>>

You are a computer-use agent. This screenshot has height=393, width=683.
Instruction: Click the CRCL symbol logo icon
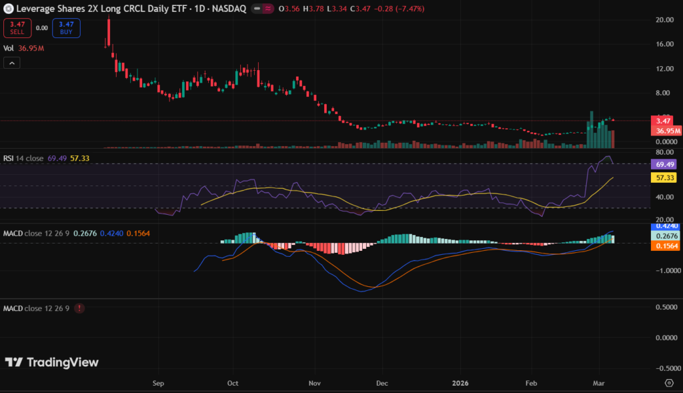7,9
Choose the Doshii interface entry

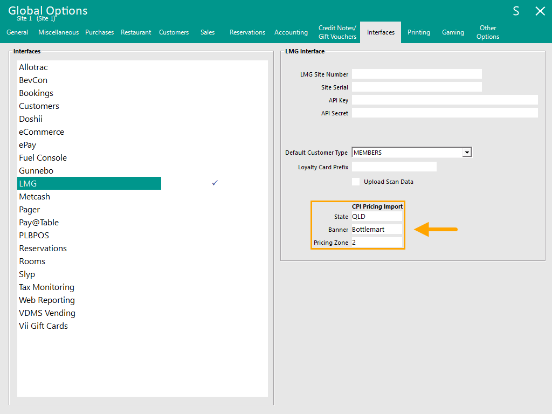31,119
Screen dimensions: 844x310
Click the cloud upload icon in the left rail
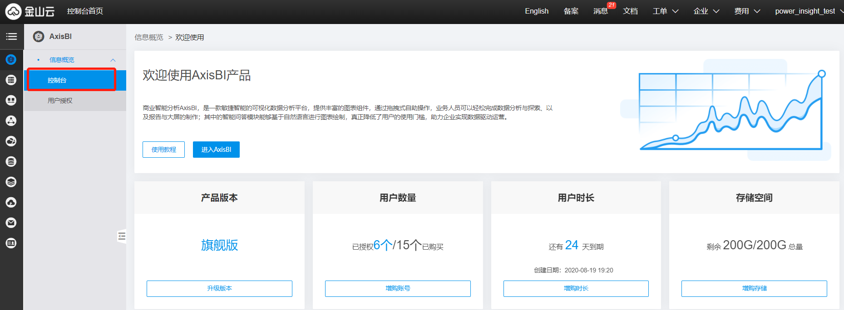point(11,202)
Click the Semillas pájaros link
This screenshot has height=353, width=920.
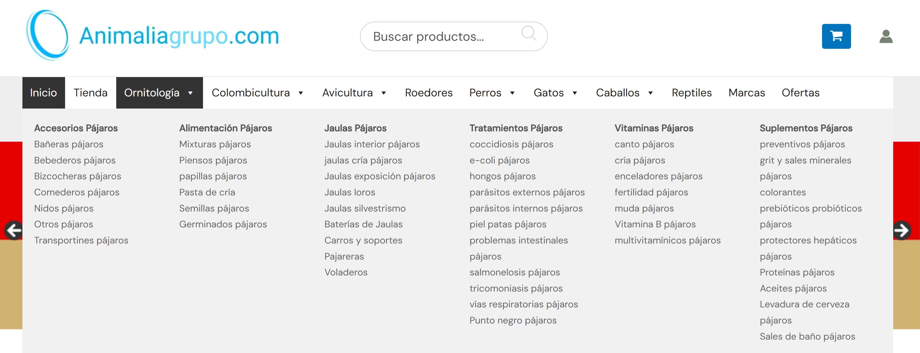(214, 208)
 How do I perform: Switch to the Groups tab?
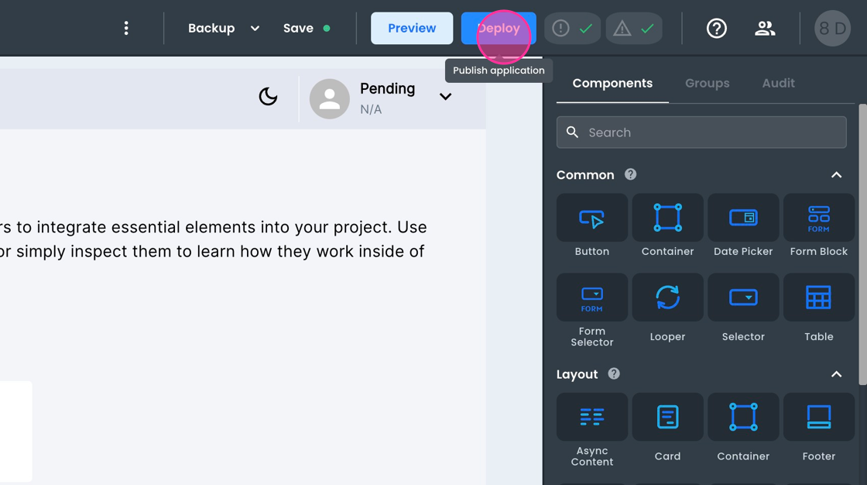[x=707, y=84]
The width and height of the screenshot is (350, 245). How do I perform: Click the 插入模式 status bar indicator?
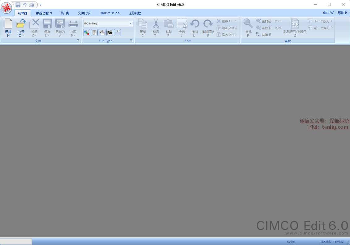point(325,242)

<<
>>

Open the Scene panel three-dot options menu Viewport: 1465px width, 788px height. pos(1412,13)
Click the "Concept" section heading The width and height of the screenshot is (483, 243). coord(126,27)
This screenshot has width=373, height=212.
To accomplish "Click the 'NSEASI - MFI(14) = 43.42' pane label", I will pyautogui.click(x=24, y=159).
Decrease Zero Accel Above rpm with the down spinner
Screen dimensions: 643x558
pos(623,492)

<<

● **Goal of the exercise**: Here the job is to copy the listing above word for word, starting at the line with "You are a computer-use" and ending at the line with "Click the Semillas pájaros link", and to leave out the pictures.

● **Task solution**:
You are a computer-use agent. This screenshot has height=393, width=683.
Instruction: Click the CRCL symbol logo icon
7,9
Choose the Doshii interface entry

31,119
Screen dimensions: 844x310
Click the cloud upload icon in the left rail
point(11,202)
Click the Semillas pájaros link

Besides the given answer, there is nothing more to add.